Aber ausgerechnet jetzt ducken sich offenbar doch viele Banken weg. Oder wie können Sie es sich erklären, dass der Bund die Mittelstandskredite nun auf einmal mit Vollbürgschaften vergibt und die Banken gänzlich aus dem Risiko entlässt?

Da bewegen Sie sich auf schwierigem Terrain. Was meinen Sie, was in den Banken gerade stattfindet? Fragen Sie mal die Kunden, wie schnell die nun zum Teil ihre Kredite bekommen haben. Ich habe großen Respekt vor den deutschen Banken, wie schnell sie alles umgesetzt haben.
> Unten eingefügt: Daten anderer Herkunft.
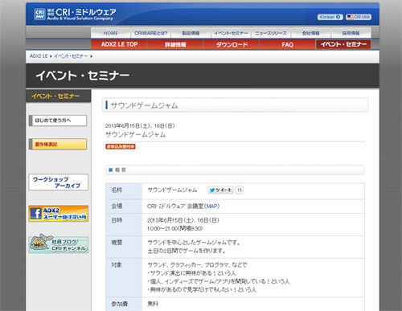Click the ADX2 LE breadcrumb link
The width and height of the screenshot is (402, 311).
tap(39, 56)
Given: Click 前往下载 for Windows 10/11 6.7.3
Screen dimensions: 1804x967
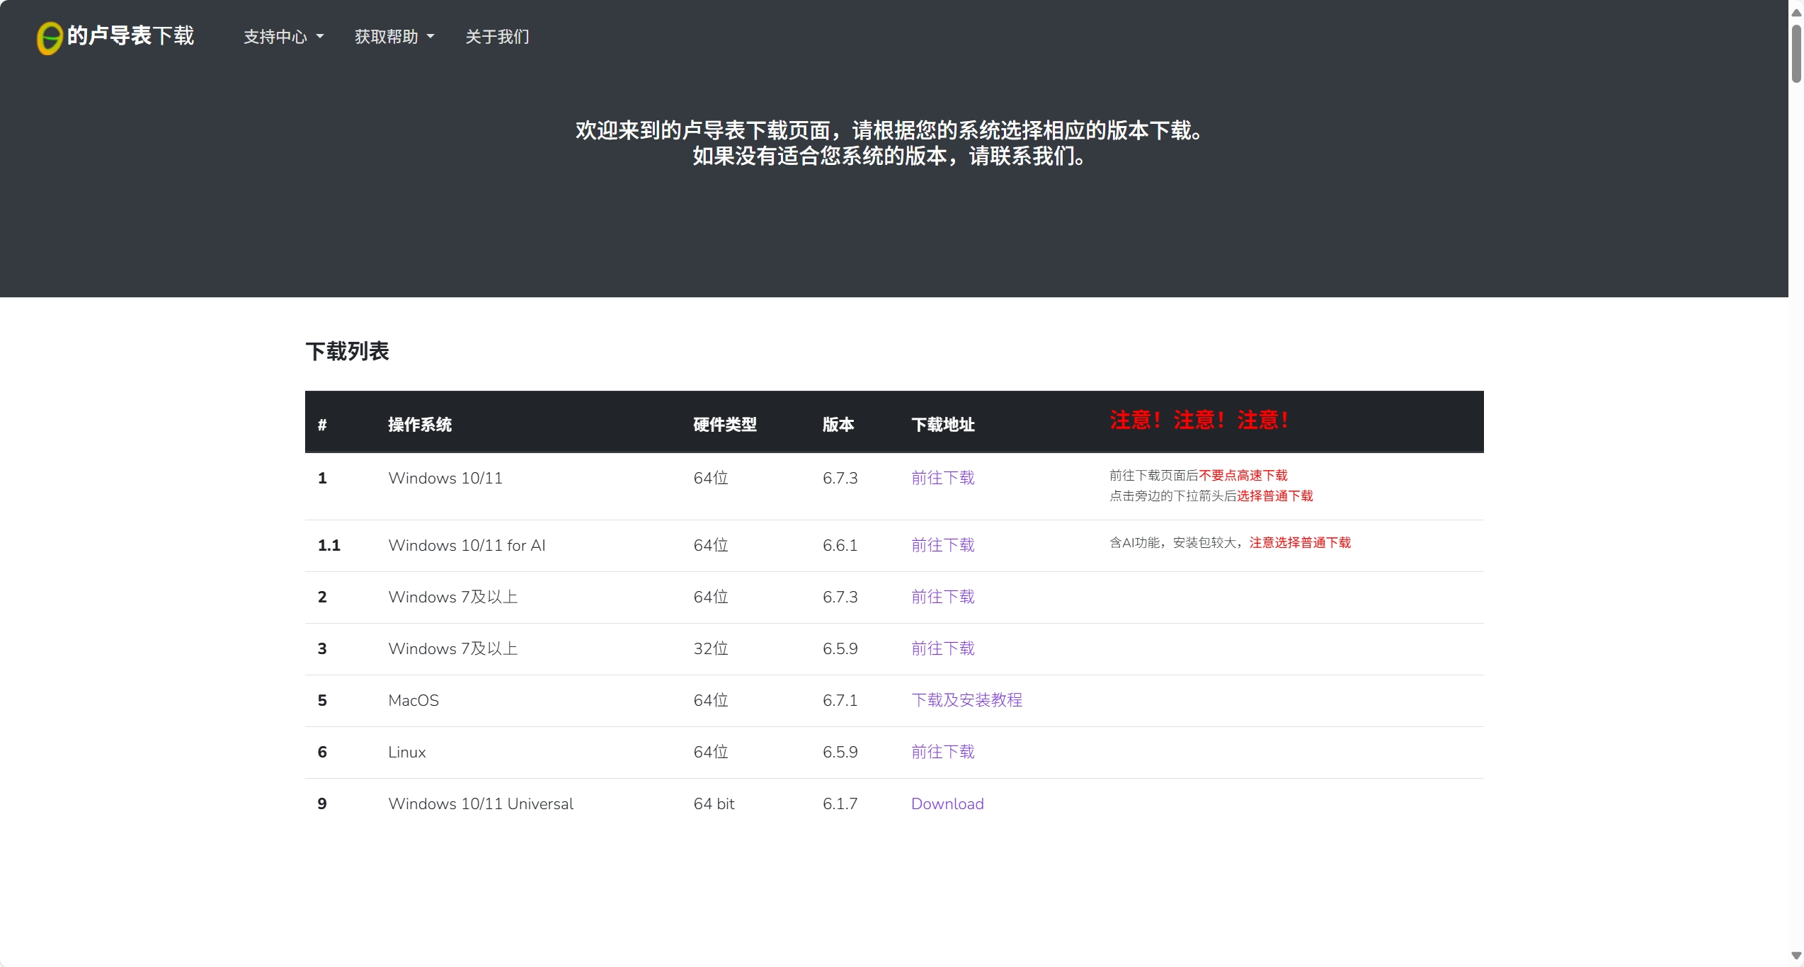Looking at the screenshot, I should [942, 478].
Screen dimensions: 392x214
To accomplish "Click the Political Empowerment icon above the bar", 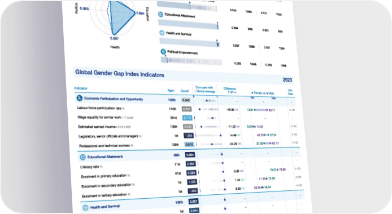I will click(163, 52).
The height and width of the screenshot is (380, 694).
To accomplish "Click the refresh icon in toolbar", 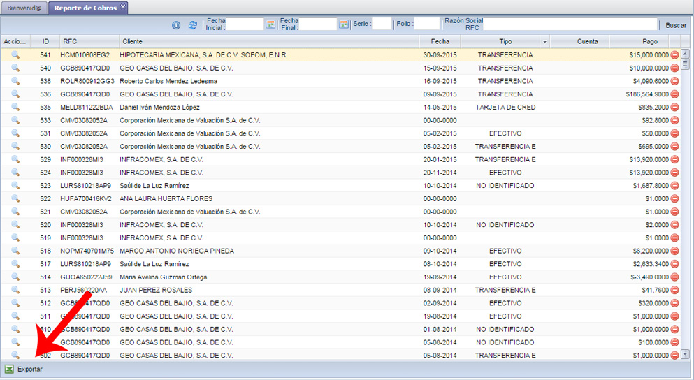I will [x=193, y=25].
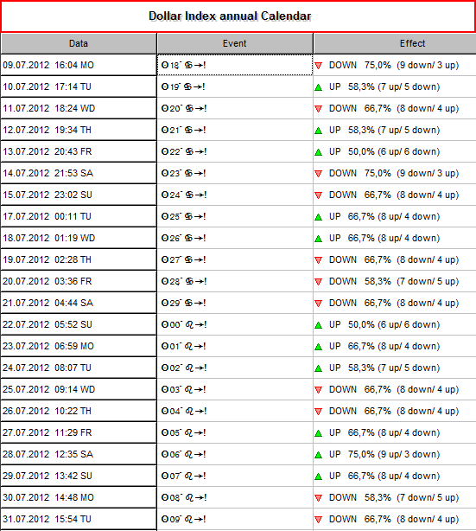Select date cell 25.07.2012 09:14 WD
The image size is (476, 531).
click(79, 389)
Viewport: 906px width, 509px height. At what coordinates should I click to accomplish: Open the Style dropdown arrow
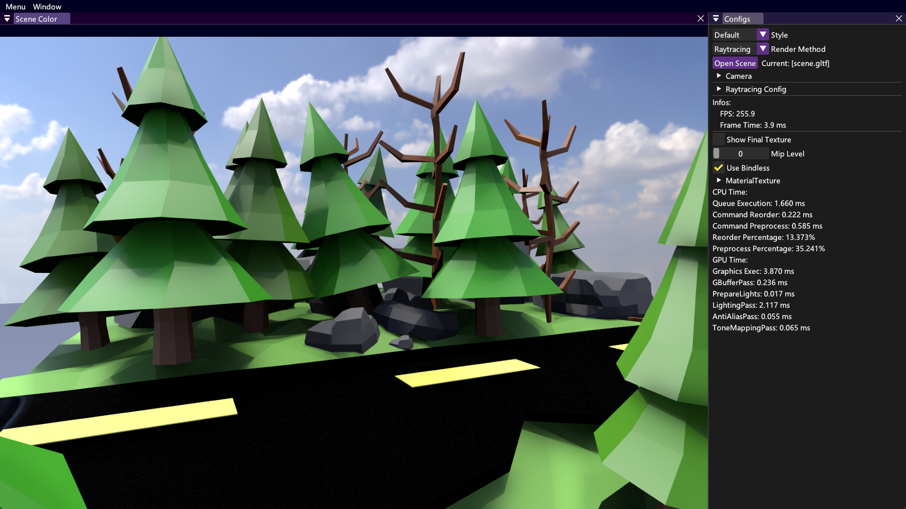click(x=763, y=35)
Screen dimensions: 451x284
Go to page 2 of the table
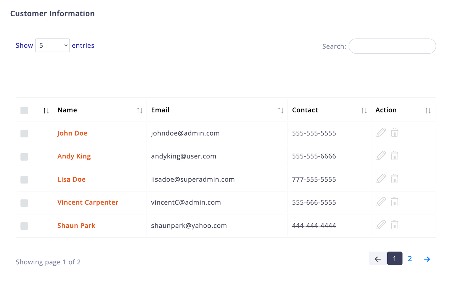410,259
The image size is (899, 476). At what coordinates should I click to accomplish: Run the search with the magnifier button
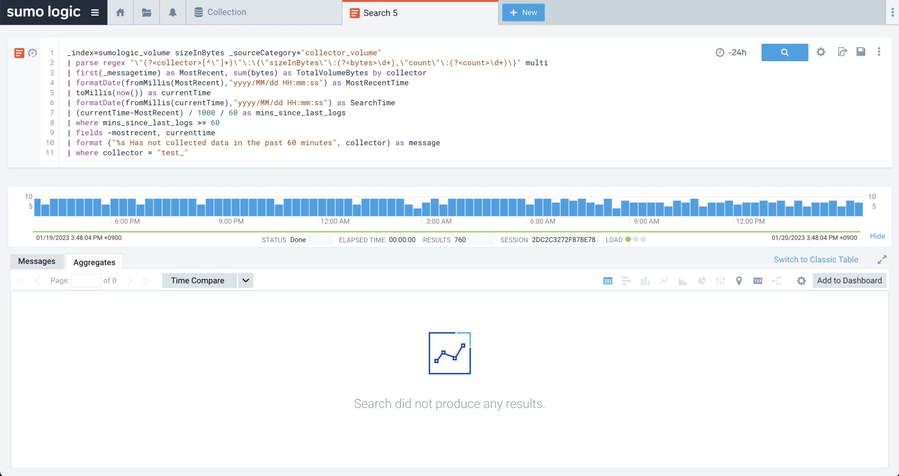pyautogui.click(x=784, y=52)
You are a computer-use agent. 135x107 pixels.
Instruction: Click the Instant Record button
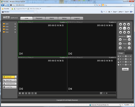[10, 84]
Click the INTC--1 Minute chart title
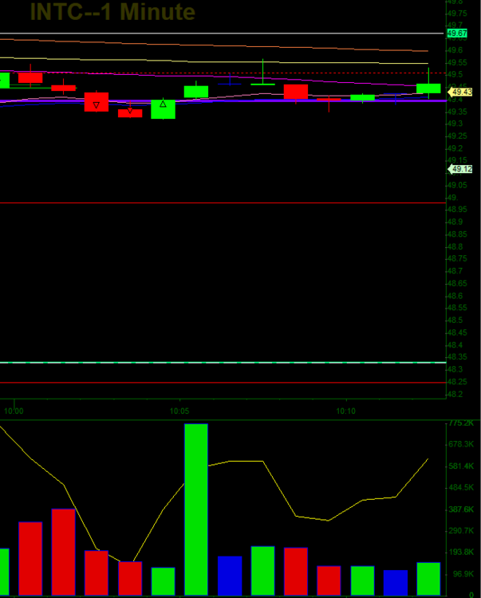This screenshot has width=481, height=598. 112,12
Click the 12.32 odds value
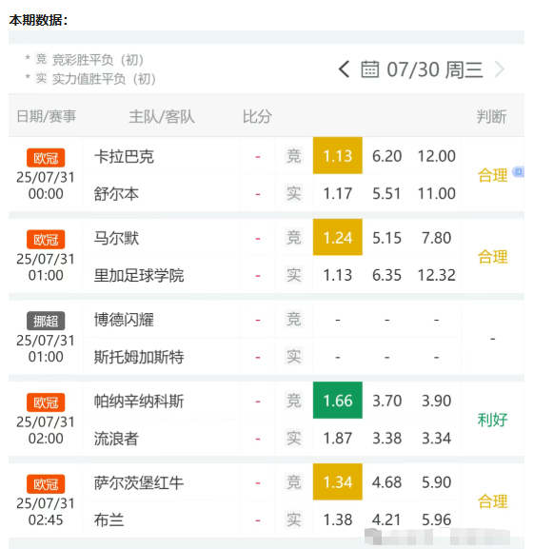This screenshot has height=549, width=533. (436, 275)
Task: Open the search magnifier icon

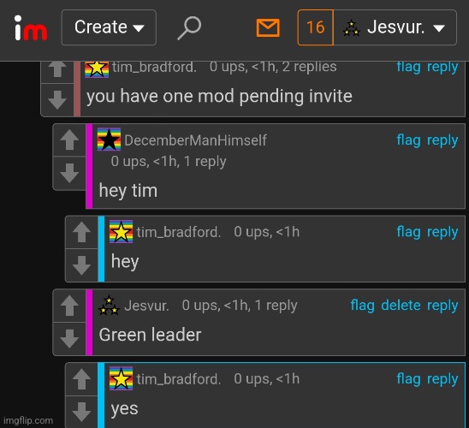Action: point(189,27)
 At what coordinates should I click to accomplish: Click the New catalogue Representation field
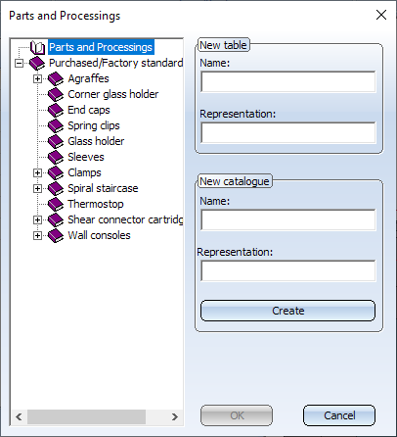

KfW und Bund stellen das Geld, aber die Arbeit wird in den Banken erledigt. Sparkassen und Banken haben das unheimlich schnell geschafft. Die meisten Politiker wissen gar nicht, was da stattfindet.

Aber die Wirtschafts- und Bankenverbände haben jetzt die geforderten Vollbürgschaften bekommen. Dabei kassieren die Banken nun risikolos Gebühren und winken Kredite auch ohne Risikoprüfung durch. Kommt es später zur Zombiefizierung der deutschen Wirtschaft?

Die staatlichen Garantien bekommen die Unternehmen in einer sehr schwierigen Zeit - und auch nicht alle. Diese Maßnahmen sind richtig, die Alternative wäre ein Strukturbruch gerade im kleinteiligen Dienstleistungsbereich. Das will doch niemand. Banken und Sparkassen bringen dieses Geld durch ihre Mitarbeiter und ihre Systeme an den Kunden, dafür bekommen sie zu Recht ein kleines Entgelt.

Was halten Sie davon, wenn sich der Staat in der Not an Unternehmen beteiligt, etwa in strategisch wichtigen Branchen?

Von Staatsbeteiligungen halte ich gar nichts. Nennen Sie mir ein Unternehmen, bei dem der Staat engagiert ist und bei dem das funktioniert hat.

Ihr Nachfolger als Bankenpräsident, Martin Zielke, ist Chef der Commerzbank, bei der der Bund beteiligt ist.

(lacht) Da fragen Sie besser Herrn Zielke.

Welches Bild hat die Politik heute von den Banken?

Die öffentliche Einschätzung zu den Banken ist deutlich besser geworden. Die Banken reißen sich gerade ein Bein für ihre Kunden aus. Kritik an den Banken ist derzeit wirklich nicht angebracht. Umgekehrt werden wir keinen Beliebtheitspreis gewinnen: Die Banken müssen jetzt über die Zukunft von Unternehmen entscheiden - das ist ihre Aufgabe, eine schwere Aufgabe.

Hans-Walter Peters, 65, hat Volkswirtschaft und Statistik studiert und fing 1987 bei der Dresdner Bank an. 1994 ging er zur Berenberg-Bank in Hamburg und wurde geschäftsführender Gesellschafter. 2016 wurde er Bankenpräsident.